Yes. I think of the commercial in which he’s BBQing at home with his wife, Limu Emu, and its mate(?). He’s going on again about insurance and his wife says “Doug, can we talk about something other than work? It’s the weekend.” She says it with a distinct note of irritation, perhaps even desperation in her voice. She glances toward the emus, as if they could provide some backup or agreement with her, but they are non-verbal wild creatures who do not belong in a suburban backyard, and cannot help.

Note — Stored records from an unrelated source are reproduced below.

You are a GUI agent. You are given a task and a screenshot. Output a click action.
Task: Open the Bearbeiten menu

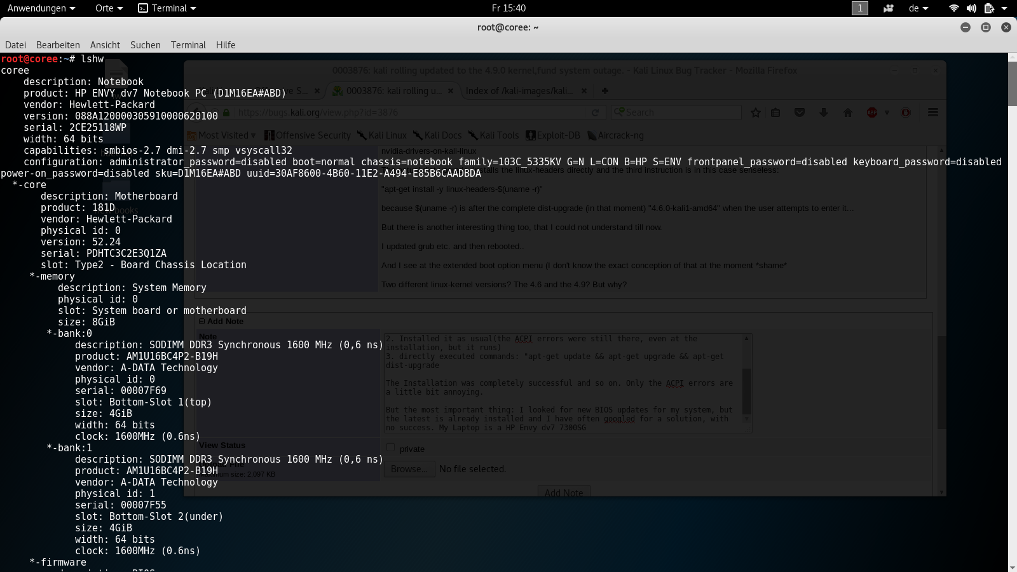58,45
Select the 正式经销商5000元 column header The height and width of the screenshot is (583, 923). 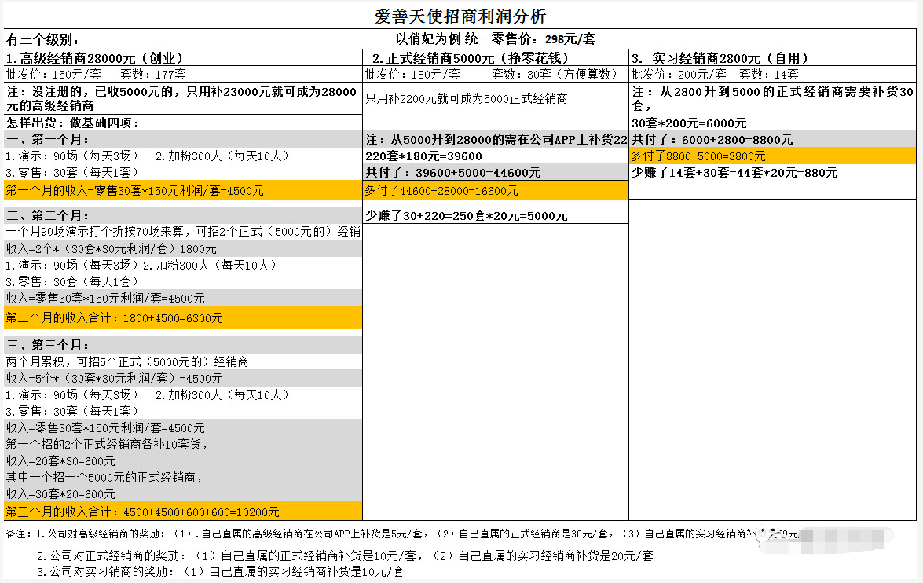tap(470, 58)
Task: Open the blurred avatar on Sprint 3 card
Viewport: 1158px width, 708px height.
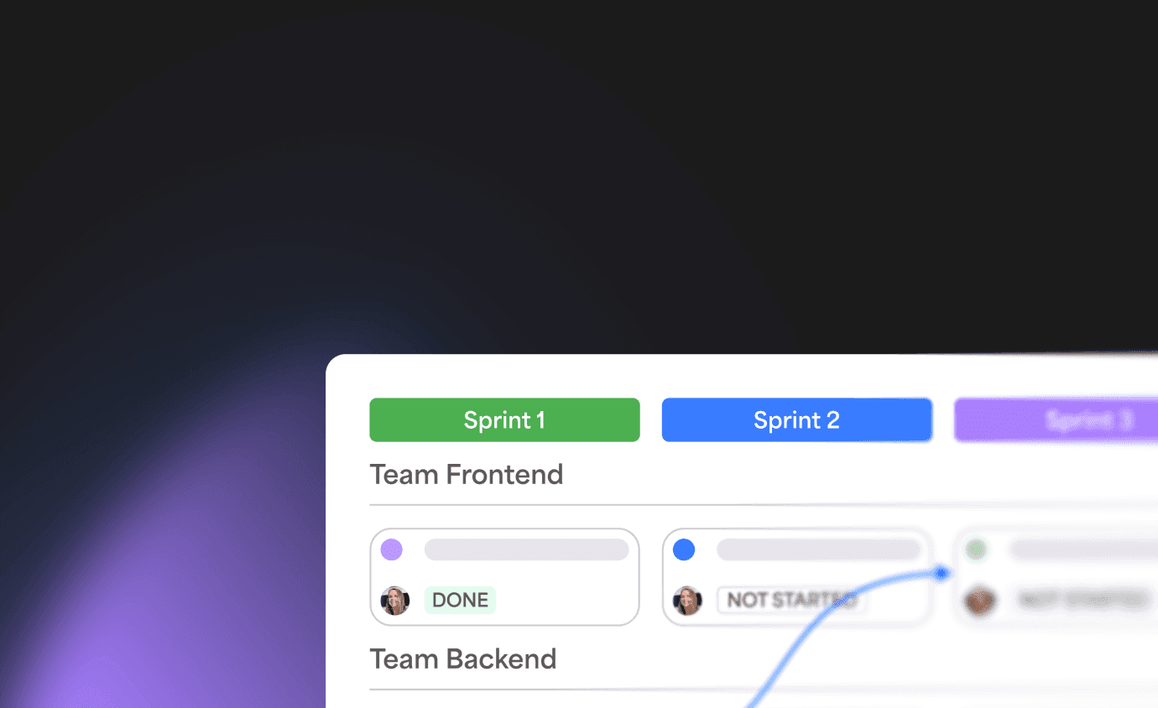Action: point(979,601)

She clearly is wondering how she got to this place, keeping up a brave face, pretending to be a happy, “good wife”, when she feels trapped in a prison of utter, utter banality and meaninglessness. Once she thought Doug’s enthusiasm was infectious and assumed it applied to all aspects of life; but it wasn’t until after their wedding that she realized that his boundless enthusiasm only applied to life insurance, a commodity that may be a necessity of life but is a deadly boring subject to discuss for any length of time, let alone the length and depth to which Doug goes on about it. She thinks of her youth before she met Doug; her hopes and dreams for her future, all lost to her now, and despairs.
And, why the emus? They are disgusting creatures that shed feathers everywhere and shit over everything. They constantly get agitated by unexpected noises, and have strong potential for violence. Later on during that very backyard BBQ, an acorn fell from a tree onto the table, sending Limu Emu into a paroxysm of squawking and running in circles. Doug almost got his eyes pecked out trying to calm it down. What then, she thought, if that did happen? At least now she can dream of divorce or just running away. If he was blinded she’d feel obligated to care for him, and would truly be imprisoned in an endless future of mediocrity and hopelessness.